Scan the entries line by line and return those with "window".

+++

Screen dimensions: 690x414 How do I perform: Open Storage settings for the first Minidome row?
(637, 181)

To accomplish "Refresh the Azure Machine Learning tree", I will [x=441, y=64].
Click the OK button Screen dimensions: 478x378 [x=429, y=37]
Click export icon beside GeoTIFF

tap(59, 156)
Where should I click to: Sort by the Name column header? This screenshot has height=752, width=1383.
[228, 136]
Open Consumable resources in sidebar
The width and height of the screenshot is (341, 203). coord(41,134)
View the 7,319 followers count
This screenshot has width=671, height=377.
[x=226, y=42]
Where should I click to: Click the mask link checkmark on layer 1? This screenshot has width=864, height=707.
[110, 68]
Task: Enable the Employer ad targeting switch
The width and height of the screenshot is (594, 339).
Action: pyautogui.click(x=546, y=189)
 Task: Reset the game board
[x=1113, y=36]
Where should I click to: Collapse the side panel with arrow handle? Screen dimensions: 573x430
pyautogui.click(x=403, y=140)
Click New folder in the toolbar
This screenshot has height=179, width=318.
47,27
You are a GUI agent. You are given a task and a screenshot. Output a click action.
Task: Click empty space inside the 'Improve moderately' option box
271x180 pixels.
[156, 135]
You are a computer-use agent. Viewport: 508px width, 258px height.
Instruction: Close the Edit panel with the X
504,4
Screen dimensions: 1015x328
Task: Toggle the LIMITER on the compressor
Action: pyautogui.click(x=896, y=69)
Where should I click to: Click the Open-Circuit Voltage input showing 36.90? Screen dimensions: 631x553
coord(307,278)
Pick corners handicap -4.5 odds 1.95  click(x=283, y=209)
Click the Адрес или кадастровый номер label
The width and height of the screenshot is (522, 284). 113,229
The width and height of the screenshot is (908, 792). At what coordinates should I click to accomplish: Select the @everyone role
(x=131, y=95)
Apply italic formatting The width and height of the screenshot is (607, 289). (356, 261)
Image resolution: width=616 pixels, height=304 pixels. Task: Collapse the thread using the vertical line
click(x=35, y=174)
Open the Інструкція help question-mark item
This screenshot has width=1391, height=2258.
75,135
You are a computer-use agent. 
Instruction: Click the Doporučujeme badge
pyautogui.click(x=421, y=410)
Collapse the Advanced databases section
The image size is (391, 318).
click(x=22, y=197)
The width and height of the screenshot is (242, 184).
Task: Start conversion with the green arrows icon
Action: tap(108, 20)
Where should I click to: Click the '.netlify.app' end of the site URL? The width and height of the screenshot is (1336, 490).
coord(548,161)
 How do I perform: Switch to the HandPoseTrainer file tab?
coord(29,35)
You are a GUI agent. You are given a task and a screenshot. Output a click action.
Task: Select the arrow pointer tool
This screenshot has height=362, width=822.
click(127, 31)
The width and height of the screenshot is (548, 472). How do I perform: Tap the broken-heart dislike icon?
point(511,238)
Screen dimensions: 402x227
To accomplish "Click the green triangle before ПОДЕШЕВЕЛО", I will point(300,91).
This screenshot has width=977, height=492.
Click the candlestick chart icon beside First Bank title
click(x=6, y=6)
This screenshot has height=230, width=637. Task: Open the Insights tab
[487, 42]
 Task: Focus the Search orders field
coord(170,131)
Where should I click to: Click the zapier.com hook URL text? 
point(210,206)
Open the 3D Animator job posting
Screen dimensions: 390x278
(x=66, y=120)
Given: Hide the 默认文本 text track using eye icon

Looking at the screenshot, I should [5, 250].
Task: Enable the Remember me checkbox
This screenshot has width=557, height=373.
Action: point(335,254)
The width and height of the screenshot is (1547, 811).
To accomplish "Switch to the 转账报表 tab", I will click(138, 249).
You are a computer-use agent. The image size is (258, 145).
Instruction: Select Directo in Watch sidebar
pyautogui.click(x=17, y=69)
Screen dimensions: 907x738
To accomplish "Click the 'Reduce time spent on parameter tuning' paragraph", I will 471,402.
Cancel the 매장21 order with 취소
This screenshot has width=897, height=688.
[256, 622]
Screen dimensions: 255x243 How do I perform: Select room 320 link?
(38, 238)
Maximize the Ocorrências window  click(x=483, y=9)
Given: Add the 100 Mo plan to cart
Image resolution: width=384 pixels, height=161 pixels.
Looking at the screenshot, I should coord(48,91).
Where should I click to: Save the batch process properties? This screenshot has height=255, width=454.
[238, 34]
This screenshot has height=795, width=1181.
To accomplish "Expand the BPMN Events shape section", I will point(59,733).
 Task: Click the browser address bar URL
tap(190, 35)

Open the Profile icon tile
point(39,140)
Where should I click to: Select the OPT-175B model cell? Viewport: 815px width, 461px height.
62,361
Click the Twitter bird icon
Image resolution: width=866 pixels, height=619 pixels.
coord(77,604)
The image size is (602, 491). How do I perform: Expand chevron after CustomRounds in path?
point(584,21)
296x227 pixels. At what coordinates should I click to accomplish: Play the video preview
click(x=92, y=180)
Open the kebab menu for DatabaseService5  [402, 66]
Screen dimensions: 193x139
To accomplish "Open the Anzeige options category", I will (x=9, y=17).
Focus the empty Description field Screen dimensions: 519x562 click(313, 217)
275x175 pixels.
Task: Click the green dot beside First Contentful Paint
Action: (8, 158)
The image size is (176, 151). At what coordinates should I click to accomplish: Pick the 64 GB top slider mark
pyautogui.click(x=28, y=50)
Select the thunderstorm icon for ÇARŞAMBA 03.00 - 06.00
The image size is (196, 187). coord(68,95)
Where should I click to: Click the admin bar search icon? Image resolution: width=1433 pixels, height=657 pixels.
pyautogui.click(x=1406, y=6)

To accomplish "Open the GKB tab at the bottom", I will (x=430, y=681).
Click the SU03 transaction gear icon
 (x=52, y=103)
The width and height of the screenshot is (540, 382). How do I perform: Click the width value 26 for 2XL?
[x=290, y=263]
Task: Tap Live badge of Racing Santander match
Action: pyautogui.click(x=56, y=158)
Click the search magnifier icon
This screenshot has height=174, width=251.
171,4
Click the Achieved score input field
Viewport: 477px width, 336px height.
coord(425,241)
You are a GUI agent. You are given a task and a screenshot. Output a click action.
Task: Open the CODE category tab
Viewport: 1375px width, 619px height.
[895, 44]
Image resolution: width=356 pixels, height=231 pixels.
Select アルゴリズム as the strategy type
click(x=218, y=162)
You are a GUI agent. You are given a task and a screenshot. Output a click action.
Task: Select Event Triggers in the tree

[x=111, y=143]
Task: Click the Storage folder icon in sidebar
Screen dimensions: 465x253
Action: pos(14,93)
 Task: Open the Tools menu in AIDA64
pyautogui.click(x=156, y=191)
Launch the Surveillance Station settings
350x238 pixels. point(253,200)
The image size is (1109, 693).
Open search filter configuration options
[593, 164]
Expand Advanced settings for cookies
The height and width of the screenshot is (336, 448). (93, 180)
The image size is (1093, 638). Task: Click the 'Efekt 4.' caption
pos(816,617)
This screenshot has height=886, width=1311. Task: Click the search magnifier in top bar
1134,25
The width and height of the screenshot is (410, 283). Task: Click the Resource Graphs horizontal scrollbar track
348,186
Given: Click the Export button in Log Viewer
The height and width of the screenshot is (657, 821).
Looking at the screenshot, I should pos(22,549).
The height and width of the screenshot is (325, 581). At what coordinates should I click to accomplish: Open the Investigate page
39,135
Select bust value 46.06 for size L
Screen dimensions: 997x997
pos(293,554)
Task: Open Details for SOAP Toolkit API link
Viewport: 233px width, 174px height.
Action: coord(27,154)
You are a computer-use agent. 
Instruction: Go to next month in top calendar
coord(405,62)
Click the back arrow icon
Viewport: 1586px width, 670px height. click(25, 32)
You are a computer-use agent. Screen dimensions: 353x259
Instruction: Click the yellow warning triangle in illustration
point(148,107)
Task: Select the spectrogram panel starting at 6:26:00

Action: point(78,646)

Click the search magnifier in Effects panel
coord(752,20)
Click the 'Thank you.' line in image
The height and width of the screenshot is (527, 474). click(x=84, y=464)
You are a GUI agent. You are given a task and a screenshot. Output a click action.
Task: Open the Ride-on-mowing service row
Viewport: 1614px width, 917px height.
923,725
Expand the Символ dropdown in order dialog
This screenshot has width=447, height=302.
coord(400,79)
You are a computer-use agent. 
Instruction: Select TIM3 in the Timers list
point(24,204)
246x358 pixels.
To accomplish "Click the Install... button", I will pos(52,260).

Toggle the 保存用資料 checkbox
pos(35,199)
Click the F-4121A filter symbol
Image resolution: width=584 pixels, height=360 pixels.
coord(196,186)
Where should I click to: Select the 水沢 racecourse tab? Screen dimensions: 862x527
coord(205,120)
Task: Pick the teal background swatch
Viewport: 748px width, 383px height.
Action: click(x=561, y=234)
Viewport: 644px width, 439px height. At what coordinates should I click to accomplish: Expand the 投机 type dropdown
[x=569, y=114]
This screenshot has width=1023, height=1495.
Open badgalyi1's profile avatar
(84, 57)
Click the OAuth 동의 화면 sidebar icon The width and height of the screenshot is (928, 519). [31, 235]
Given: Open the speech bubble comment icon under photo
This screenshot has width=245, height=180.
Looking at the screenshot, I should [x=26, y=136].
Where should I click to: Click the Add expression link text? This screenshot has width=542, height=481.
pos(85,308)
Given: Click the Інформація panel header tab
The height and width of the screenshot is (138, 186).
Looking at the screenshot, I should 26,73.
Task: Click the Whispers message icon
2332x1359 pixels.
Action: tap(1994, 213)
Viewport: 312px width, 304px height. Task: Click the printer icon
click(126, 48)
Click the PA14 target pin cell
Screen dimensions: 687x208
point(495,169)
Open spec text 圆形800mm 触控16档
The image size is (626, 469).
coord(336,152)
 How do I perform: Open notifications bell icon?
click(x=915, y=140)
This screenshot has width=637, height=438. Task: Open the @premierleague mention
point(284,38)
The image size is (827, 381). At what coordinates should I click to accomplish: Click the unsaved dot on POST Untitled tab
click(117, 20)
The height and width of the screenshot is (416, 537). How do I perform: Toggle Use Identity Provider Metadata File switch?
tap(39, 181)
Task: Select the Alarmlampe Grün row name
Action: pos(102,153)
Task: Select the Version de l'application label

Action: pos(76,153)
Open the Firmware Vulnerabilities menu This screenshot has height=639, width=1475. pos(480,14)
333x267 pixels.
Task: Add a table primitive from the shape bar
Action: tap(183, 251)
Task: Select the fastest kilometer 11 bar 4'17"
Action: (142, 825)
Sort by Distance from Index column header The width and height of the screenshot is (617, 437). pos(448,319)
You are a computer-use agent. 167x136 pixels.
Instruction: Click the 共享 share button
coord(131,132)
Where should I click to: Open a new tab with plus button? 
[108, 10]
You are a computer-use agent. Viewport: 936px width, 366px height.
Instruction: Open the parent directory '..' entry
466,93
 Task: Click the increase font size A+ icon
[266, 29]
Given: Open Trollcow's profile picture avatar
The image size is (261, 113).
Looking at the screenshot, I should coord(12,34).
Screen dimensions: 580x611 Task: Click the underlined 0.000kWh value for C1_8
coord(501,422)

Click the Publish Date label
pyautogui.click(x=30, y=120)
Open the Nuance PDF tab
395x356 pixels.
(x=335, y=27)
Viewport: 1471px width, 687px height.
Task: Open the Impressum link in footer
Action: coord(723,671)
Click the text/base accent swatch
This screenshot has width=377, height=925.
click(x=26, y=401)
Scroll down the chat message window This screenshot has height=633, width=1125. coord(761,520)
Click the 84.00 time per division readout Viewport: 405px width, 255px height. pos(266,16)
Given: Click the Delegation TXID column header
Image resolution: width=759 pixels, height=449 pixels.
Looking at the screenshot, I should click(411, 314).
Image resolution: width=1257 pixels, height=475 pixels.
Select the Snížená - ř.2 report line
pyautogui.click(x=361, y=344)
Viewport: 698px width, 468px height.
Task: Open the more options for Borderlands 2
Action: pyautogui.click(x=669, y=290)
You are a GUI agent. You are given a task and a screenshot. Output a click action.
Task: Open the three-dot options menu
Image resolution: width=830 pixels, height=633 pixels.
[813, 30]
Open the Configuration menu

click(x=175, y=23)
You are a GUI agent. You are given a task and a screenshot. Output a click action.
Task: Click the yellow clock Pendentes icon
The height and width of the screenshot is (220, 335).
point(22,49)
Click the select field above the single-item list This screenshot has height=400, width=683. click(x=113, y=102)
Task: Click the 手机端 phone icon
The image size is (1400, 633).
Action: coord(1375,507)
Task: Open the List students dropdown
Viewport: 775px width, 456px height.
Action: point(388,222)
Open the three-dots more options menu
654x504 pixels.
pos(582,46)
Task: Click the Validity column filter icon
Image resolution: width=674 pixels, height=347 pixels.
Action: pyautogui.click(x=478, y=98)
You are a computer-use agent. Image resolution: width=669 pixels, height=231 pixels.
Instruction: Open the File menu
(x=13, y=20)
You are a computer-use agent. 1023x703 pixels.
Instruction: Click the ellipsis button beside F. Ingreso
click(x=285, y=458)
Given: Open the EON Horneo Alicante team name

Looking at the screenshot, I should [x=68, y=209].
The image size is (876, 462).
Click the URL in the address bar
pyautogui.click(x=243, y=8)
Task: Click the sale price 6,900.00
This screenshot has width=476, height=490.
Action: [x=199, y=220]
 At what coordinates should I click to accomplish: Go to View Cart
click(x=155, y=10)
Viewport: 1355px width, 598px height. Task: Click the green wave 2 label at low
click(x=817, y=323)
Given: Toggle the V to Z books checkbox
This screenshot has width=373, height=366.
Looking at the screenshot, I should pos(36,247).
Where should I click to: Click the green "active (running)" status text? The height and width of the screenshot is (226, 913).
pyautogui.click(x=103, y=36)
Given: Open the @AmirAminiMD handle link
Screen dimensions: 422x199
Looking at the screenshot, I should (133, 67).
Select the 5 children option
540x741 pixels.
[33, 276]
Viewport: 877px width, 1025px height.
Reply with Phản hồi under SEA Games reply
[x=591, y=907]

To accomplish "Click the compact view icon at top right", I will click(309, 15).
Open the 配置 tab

+++

Written reply
Maximize the Ocorrências window  click(x=483, y=9)
Scroll down the chat message window This screenshot has height=633, width=1125. coord(761,520)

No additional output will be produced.